Revisiting Vietnam American RadioWorks
     
  Vietnam Scrapbook
     

Anhco Phi
Minneapolis, MN, USA

I was seven years old when we left Vietnam in 1975. In the few weeks before we left, my father had received hints of what to expect of the war's outcome. So, with all of my parents' savings, a few family photographs, and literally the clothes on our backs, we left our home the night before the city fell.

My father had arranged flights for us out of Saigon that night. He would stay behind and meet up with us at a later date. But, as fate would have it, the events that unfolded when we reached the airport would force him to change his plans.

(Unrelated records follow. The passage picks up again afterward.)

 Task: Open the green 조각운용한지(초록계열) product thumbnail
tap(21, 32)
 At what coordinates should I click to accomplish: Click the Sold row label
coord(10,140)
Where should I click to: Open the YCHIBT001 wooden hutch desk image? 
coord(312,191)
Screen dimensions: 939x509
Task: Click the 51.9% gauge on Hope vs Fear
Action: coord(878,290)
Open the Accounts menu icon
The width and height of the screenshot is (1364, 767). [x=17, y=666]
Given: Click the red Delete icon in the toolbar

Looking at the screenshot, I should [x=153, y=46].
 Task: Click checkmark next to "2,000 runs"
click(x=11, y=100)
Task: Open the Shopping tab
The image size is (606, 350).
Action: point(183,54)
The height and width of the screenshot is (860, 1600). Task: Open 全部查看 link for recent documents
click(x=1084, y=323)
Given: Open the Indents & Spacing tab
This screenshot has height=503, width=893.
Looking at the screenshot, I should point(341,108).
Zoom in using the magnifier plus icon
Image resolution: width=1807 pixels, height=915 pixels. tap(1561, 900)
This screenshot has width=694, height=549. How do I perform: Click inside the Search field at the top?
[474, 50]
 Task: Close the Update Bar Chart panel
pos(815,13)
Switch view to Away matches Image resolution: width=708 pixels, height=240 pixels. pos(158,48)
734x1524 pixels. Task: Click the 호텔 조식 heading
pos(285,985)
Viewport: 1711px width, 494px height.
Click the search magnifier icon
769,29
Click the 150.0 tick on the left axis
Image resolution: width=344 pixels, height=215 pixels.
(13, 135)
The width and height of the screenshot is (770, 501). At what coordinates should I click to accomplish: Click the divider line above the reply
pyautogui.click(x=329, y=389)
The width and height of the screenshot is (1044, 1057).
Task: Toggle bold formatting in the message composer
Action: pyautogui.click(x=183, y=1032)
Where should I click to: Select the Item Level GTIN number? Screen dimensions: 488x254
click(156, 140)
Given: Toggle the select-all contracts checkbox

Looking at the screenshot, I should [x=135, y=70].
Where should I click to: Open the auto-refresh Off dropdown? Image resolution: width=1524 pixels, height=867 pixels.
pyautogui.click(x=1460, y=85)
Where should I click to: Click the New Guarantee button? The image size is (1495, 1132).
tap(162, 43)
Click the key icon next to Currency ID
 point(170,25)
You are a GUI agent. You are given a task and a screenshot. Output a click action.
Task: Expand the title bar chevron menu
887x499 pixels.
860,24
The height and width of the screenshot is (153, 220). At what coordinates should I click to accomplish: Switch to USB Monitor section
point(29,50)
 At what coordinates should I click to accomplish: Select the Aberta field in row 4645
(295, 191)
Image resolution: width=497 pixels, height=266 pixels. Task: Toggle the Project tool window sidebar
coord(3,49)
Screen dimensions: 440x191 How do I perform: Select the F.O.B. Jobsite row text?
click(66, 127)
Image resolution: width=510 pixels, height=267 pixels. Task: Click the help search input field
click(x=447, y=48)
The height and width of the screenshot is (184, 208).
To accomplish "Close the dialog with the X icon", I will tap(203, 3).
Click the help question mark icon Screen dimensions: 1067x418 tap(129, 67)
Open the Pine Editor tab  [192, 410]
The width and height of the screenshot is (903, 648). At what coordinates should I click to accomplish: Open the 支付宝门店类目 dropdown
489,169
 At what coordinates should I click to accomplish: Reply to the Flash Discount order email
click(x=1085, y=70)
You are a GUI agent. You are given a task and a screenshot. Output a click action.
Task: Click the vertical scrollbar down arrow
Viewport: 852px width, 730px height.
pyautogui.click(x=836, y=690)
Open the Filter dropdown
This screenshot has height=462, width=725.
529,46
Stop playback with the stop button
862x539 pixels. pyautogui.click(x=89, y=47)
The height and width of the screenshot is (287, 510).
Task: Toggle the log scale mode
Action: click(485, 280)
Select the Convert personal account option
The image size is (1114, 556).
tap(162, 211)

My father accompanied us on the shuttle out to our plane. Halfway to our destination, the bombs started falling. To this day, I can't sit through a show of fireworks without cringing a little. It was chaos, but kind of an arresting chaos, where things seemed to move in slow motion -- the explosions, the fire, the people scattering on the runway, searching for cover.

My father herded us off the shuttle and into a small bomb shelter where we spent the night, waiting out the bombs, praying that one wouldn't find our little shelter of scraggly sandbags.

The next morning I awoke to my father shouting at me to "move!" The bombing had stopped, and whatever planes left undamaged were taking off. And the people who were left undamaged were running after the planes. Our family's target was an army supply plane cruising at about 10 miles and hour down the runway, with its tail-end open -- I guess no one was worried about having a ticket as it was board-at-your-own-risk. All I can remember is running fast and jumping into the dark, cool opening of that camouflaged army supply plane.

My family was fortunate -- all of us made it out.

In 1996 I returned to Vietnam with my mom and two of my siblings: my sister and little brother. I found it more than a little ironic that we flew in to the very same airport where we almost lost our lives trying to get out.

My father doesn't like irony. He won't return. I don't think he ever wants to set foot onto those runways again. The weird thing is, that airport was much more arresting to me the night I was seven, and there were bombs, and explosions, and people running every which way. The day we touched down on our return visit a few years ago, it just looked sad.